From d6f419af53abbee95a867e21484643a69619c8ce Mon Sep 17 00:00:00 2001
From: Tim Ledbetter <tim.ledbetter@ladybird.org>
Date: Mon, 7 Jul 2025 14:43:28 +0100
Subject: [PATCH] Meta: Add `--wpt-base-url` option to the WPT importer

This allows files to be downloaded locally by first running:
`./Meta/WPT.sh serve` then importing with
`--wpt-base-url http://web-platform.test:8000`.
---
 Meta/WPT.sh             | 15 ++++++++++++---
 Meta/import-wpt-test.py | 21 +++++++++++++--------
 2 files changed, 25 insertions(+), 11 deletions(-)

diff --git a/Meta/WPT.sh b/Meta/WPT.sh
index dd80467df7c..24457bb9a91 100755
--- a/Meta/WPT.sh
+++ b/Meta/WPT.sh
@@ -659,10 +659,19 @@ if [[ "$CMD" =~ ^(update|clean|run|serve|compare|import|list-tests)$ ]]; then
             serve_wpt
             ;;
         import)
-            if [ "$1" = "--force" ]; then
+            while [[ "$1" =~ ^--(force|wpt-base-url)$ ]]; do
+                if [ "$1" = "--wpt-base-url" ]; then
+                    if [ -z "$2" ]; then
+                        echo "Missing argument for --wpt-base-url"
+                        usage
+                    fi
+                    IMPORT_ARGS+=( "--wpt-base-url=$2" )
+                    shift
+                else
+                    IMPORT_ARGS+=( "$1" )
+                fi
                 shift
-                IMPORT_ARGS+=( "--force" )
-            fi
+            done
             if [ $# -eq 0 ]; then
                 usage
             fi
diff --git a/Meta/import-wpt-test.py b/Meta/import-wpt-test.py
index 350e6e5f580..3ee7be341c5 100755
--- a/Meta/import-wpt-test.py
+++ b/Meta/import-wpt-test.py
@@ -16,7 +16,6 @@ from urllib.parse import urlsplit
 from urllib.parse import urlunsplit
 from urllib.request import urlopen
 
-wpt_base_url = "https://wpt.live/"
 download_exclude_list = {
     # This relies on a dynamic path that cannot be rewitten by the importer.

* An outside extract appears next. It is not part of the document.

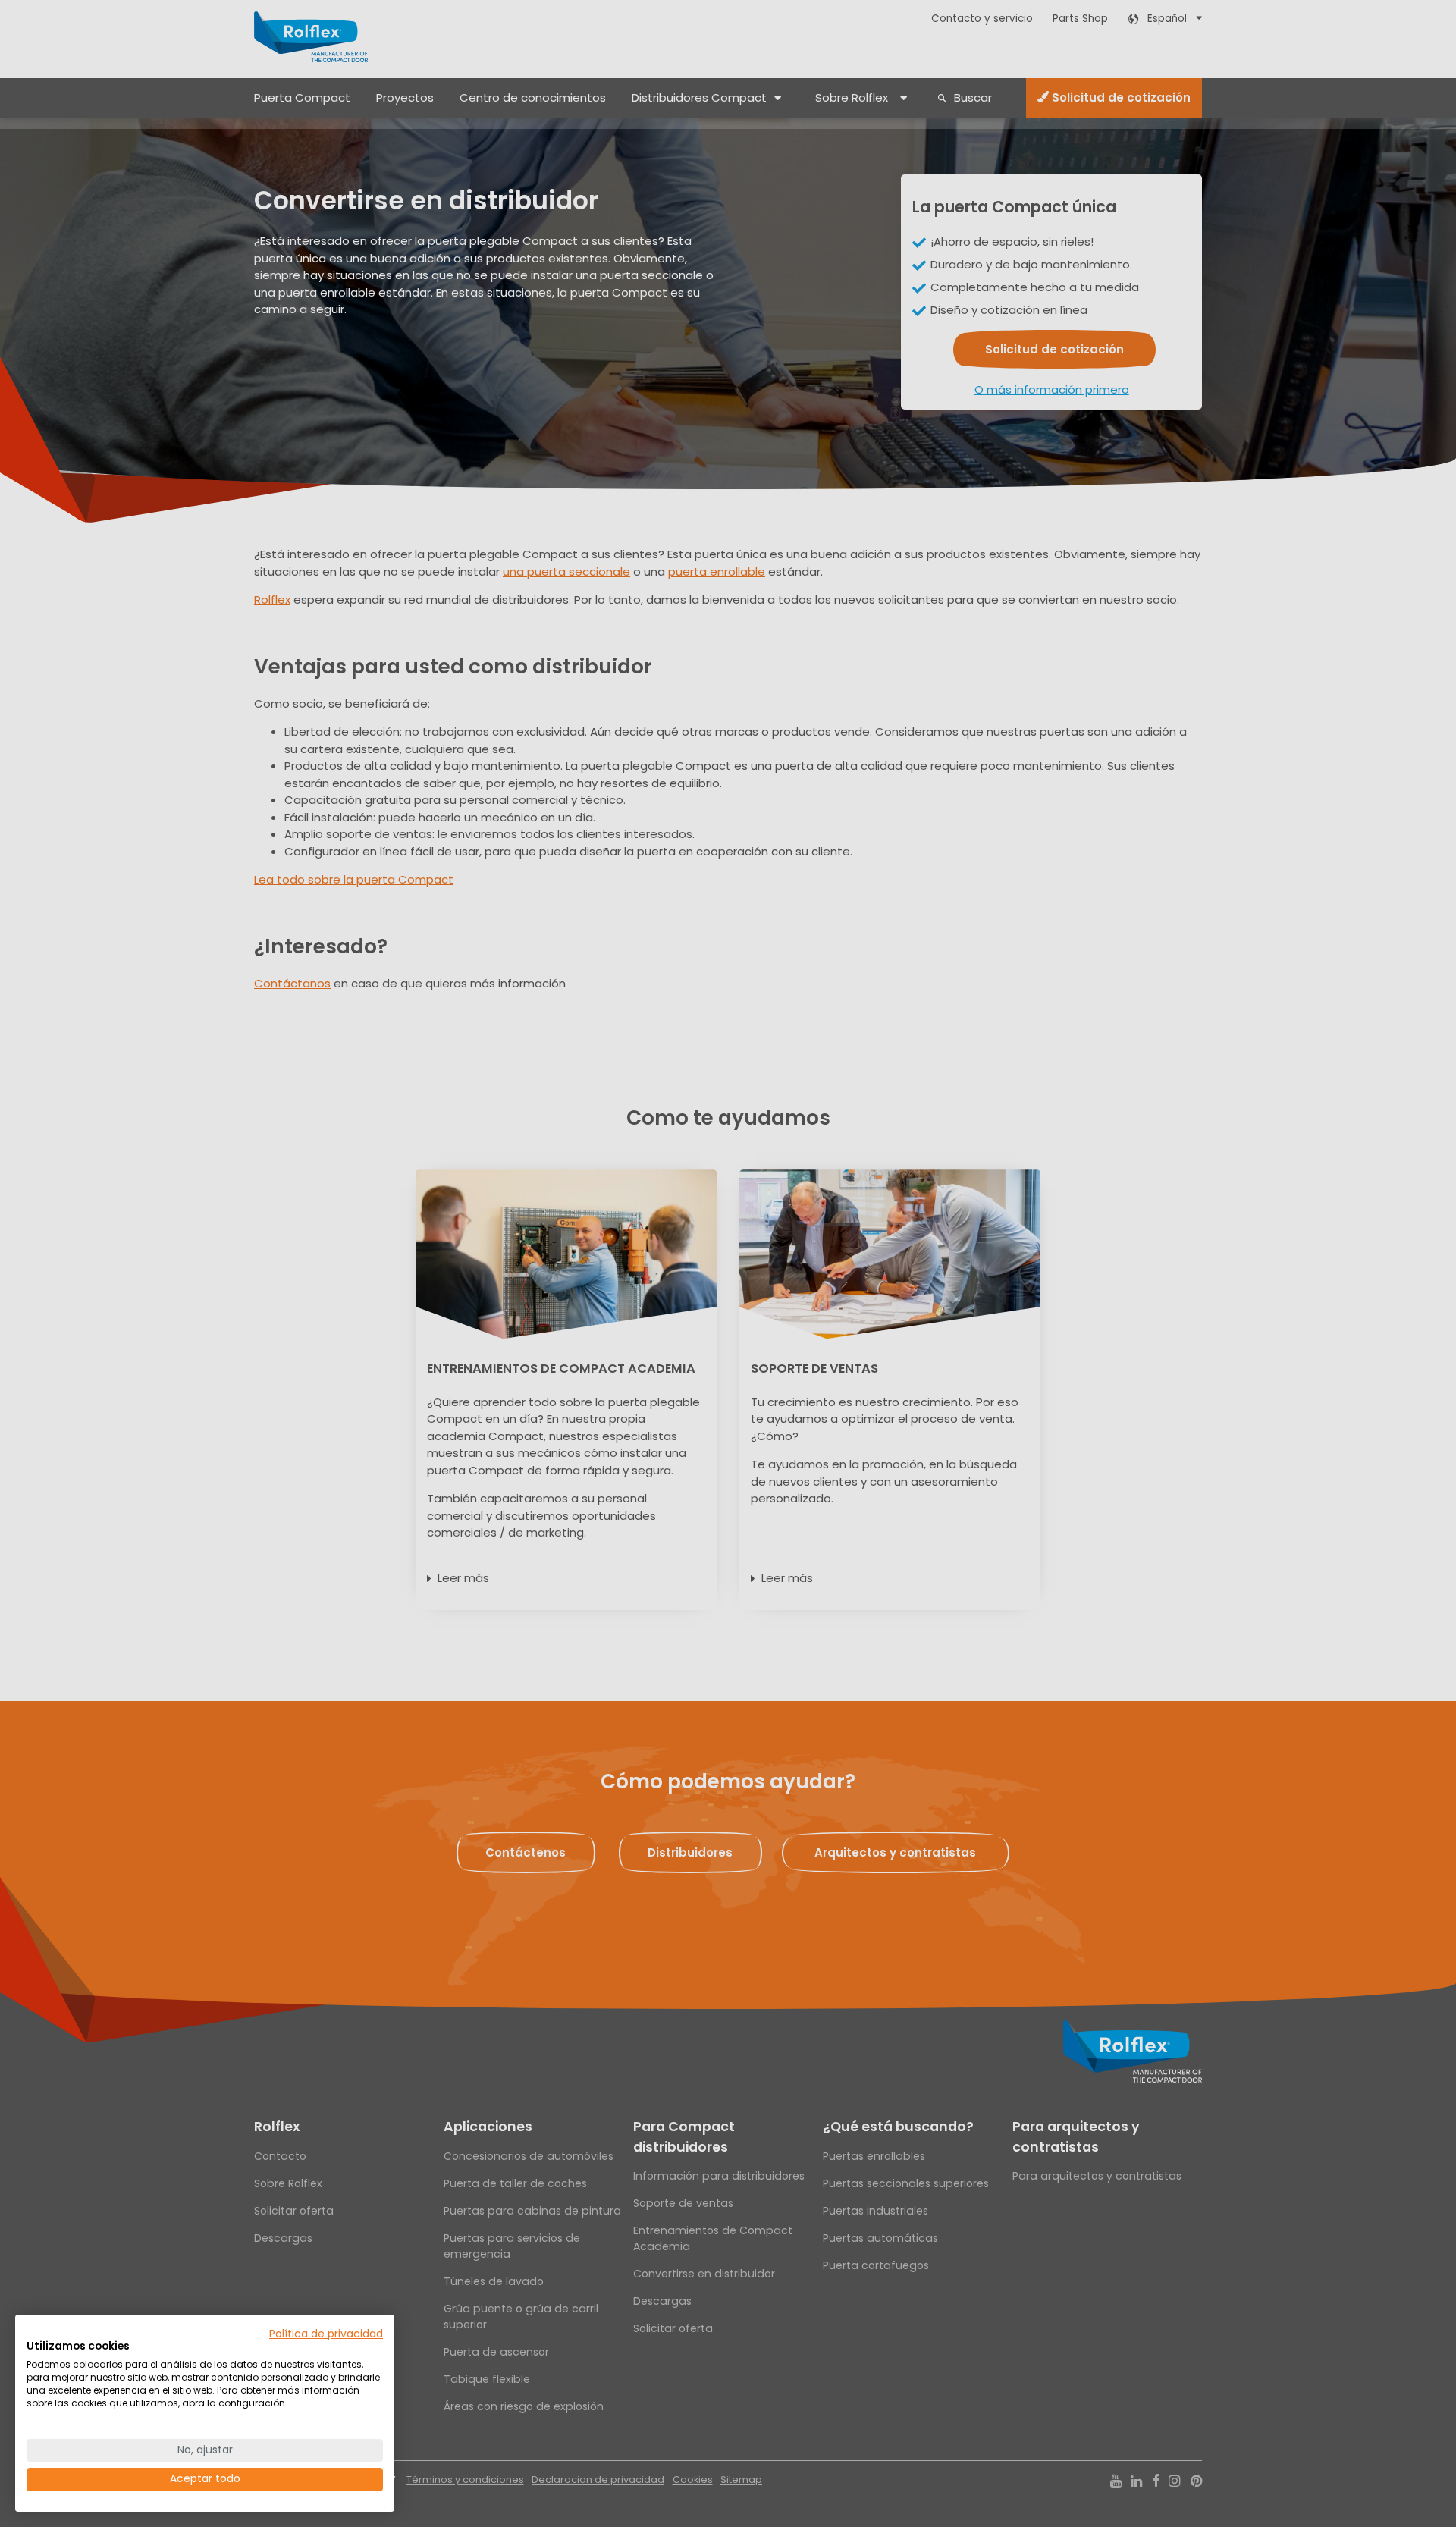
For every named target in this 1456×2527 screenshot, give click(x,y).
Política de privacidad (326, 2334)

     "/resources/idlharness.js",
@@ -131,7 +130,9 @@ class TestTypeIdentifier(HTMLParser):
                 self.ref_test_link_found = True
 
 
-def map_to_path(sources: list[ResourceAndType], is_resource=True, resource_path=None) -> list[PathMapping]:
+def map_to_path(
+    sources: list[ResourceAndType], wpt_base_url: str, is_resource=True, resource_path=None
+) -> list[PathMapping]:
     filepaths: list[PathMapping] = []
 
     for source in sources:
@@ -211,11 +212,12 @@ def remove_repeated_url_slashes(url):
     return "/" + "/".join(segment for segment in parsed.path.split("/") if segment)
 
 
-def download_files(filepaths, skip_existing):
+def download_files(filepaths, wpt_base_url, skip_existing):
     downloaded_files = []
 
     for file in filepaths:
         normalized_path = remove_repeated_url_slashes(file.source)
+        print(f"Source {normalized_path}, Destination {file.destination}")

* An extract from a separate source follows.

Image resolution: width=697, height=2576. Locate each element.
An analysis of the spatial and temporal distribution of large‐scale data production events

         if normalized_path in visited_paths:
             continue
         if normalized_path in download_exclude_list:
@@ -223,7 +225,7 @@ def download_files(filepaths, skip_existing):
             visited_paths.add(normalized_path)
             continue
 
-        source = urljoin(file.source, "/".join(file.source.split("/")[3:]))
+        source = urljoin(wpt_base_url, normalized_path)
         destination = Path(os.path.normpath(file.destination))
 
         if skip_existing and destination.exists():
@@ -271,11 +273,14 @@ def create_expectation_files(files, skip_existing):
 def main():
     parser = argparse.ArgumentParser(description="Import a WPT test into LibWeb")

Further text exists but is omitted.